HIROMI TANGO at Sydney Contemporary’s Kid Contemporary section.

The most expensive work at this year’s Sydney Contemporary was a historic assemblage of oil, varnish, emulsion and tar on canvas with sunflowers and resin by Anselm Kiefer at Singapore gallery Sundaram Tagore’s booth.  Your age and my age are the age of the world (1992) was priced at an eye-watering USD 1.6 million, though it didn’t attract much attention.

As part of Performance Contemporary—a series of performances dotted throughout the venue—Sydney artist Garth Knight occupied a space marked “adults only” with a work from his bondage series, in which he bound a pierced, buxom, female nude model in skeins of colored rope. Curiously, Knight’s enclosed area was opposite Kid Contemporary, where Australia-based Japanese artist Hiromi Tango, known for her highly appealing and colorful installation-performances, was entertaining children in a predominantly red room. Hiromi believes in the therapeutic benefits of art; having spent a few wild moments with Garth Knight, I was immediately calmed by Hiromi’s presence at the fair.

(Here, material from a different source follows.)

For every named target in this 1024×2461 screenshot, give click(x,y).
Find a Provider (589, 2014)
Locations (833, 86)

UJI HANDOKO EKO SAPUTRO standing before Speculative Entertainment No 1 at Sydney Contemporary 2017. The work was divided into square tiles with sides measuring 10 cm, and sold to fair-goers, who could then resell their new acquisition to other attendees. The artist would then charge 10 percent of the reselling price as commission.

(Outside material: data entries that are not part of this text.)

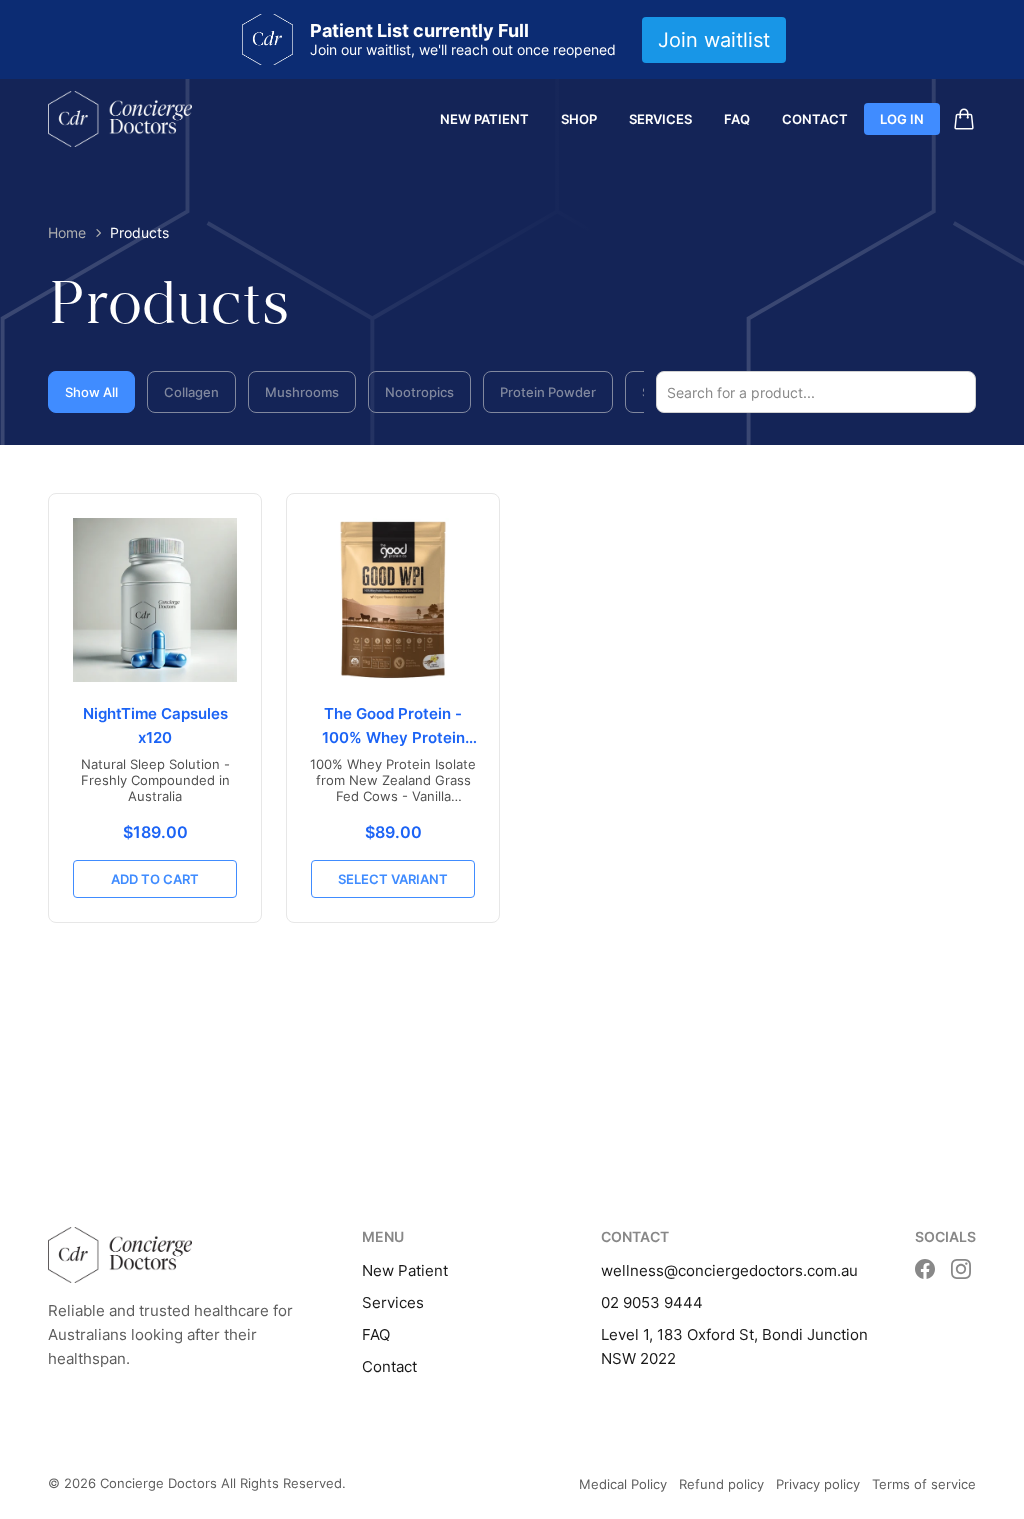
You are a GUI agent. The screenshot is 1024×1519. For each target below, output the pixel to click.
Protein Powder (548, 392)
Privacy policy (818, 1484)
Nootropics (419, 392)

Indonesian artist Uji Handoko Eko Saputro, who is also known as Hahan, had fun with his performance and installation, Speculative Entertainment No 1, that hacks the art market and satirizes art collecting. His 7.5-by-2.6-meter, vivid painting was divided into 1,619 squares, each measuring 10 cm on one side and available for purchase at double the fair’s entrance fee. There was no shortage of takers. 

In all, the fair took in over AUD 16 million (USD 12.9 million).

Michael Young is a contributing editor of ArtAsiaPacific.

Sydney Contemporary was hosted at Carriageworks from September 7 to 10, 2017.